2 – point de vue plus général

3 – constat à ce stade du débat.

 

 

1- réponse à la question posée

 

A t-on réellement besoin de la nouvelle liaison autoroutière

Amiens Lille Belgique au regard des objectifs de développement durable ?

 

 

Force est de constater qu’une fois de plus, au nom d’un hypothétique développement économique régional c’est la construction de voies autoroutières qui est proposée, repoussant à quinze ans toute éventualité d’une étude chiffrée concernant un transport par rail avec utilisation des voies ferrées existantes, adaptation  et création de matériel roulant aux containers pour des parcours longues distances. Cette alternative est toujours considérée comme extrêmement coûteuse, alors que pour le « bitume » l’utilisation de fonds publics à concurrence d’un milliard d’euro pour la seule LAALB ne semble pas poser de problèmes, tant son utilité est « probante ».

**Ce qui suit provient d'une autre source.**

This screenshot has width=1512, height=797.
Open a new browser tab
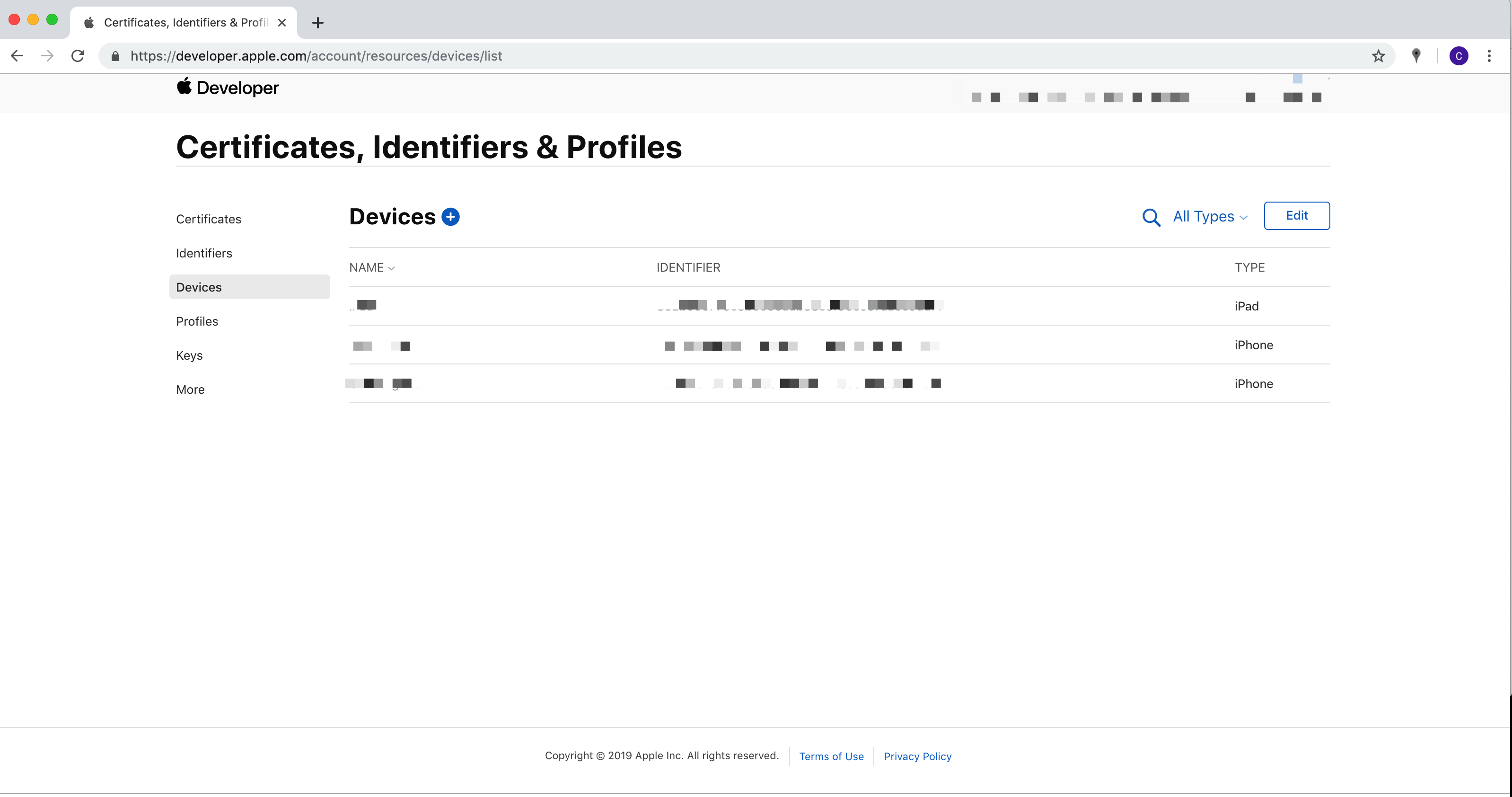click(317, 22)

Quant à la voie d’eau, très utilisée chez nos proches voisins et déjà mise aux normes des grands gabarits, elle est à peine esquissée à l’horizon de trente ans. Elle est pourtant très présente dans notre région : utiliser l’existant en l’adaptant pourrait permettre des transports de proximité pour des activités telles que maraîchage ou concernant la gestion des déchets, ce qui délesterait déjà d’autant  les réseaux routiers et ce, à un moindre coût, face aux estimations liées à la réalisation de la LAALB .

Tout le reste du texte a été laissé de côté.